Schlesinger despised communism but he also despised the rigidity and authoritarianism of the far right. During his career, he fought for a healthy capitalism that worked together with the goverrnment; he felt the real key to America's strength was a strong middle class and opportunities for all Americans.

The one thing Democrats need to do for the next twenty years is hammer away at the mythologies Republicans have been inventing about Ronald Reagan. For example, two things helped Reagan enormously and he had nothing much to do with either issue. First, the price of oil collapsed during the early 1980s; there's no getting around the fact that low energy prices foster healthy economies (though we knew we had a long-term energy problem and refused to start thinking about the future). Second, the CIA in the late 1970s had predicted that internal inconsistencies within the Soviet Union could lead to a collapse within ten to twenty years; the Soviet Union was already in deep trouble before Reagan became president. Invading Afghanistan was a clumsy attempt by a fossilized leadership to address some growing problems in the Soviet Union. Like other presidents, Reagan facilitated the containment of the Soviet Union and maintained pressure on the regime but he did not singlehandedly 'win' the Cold War.

It also shouldn't be forgotten that Reagan, though not directly touched by scandal, had a number of high officials in his administration who went to jail or were indicted or were forced to resign; it was a very corrupt era and the most corrupt part of the era was the savings and loan scandals that came about as a direct result of actions by the Reagan Administration.
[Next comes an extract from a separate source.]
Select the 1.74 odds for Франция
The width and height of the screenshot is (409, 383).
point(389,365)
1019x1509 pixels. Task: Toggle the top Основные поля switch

We also had the Iran/Contra scandal. And we also had the fiasco in Lebanon that was a direct result of hubris and highly flawed diplomacy by Alexander Haig that claimed more agreement among the participants than existed before sending American troops into a dangerous situation without adequate protection and resources.

One of the unlearned lessons about the Reagan era was how dissatisfied some right wingers were that Reagan did not go far enough. Those right wingers are now in government and demonstrate how too much conservativism, or rather reactionary policies, can deeply damage our nation. Schlesinger sometimes talked about the cycles of history. This nation has had far too much of right wing conservatism in recent years. The problem we face now is the arrogance of the Republican leadership and a business community that too often lately has forgotten its contract with the American people. It's time to move in a new direction and renew our nation and our democratic values. I wish Schlesigner was still talking about these things. He'll be missed.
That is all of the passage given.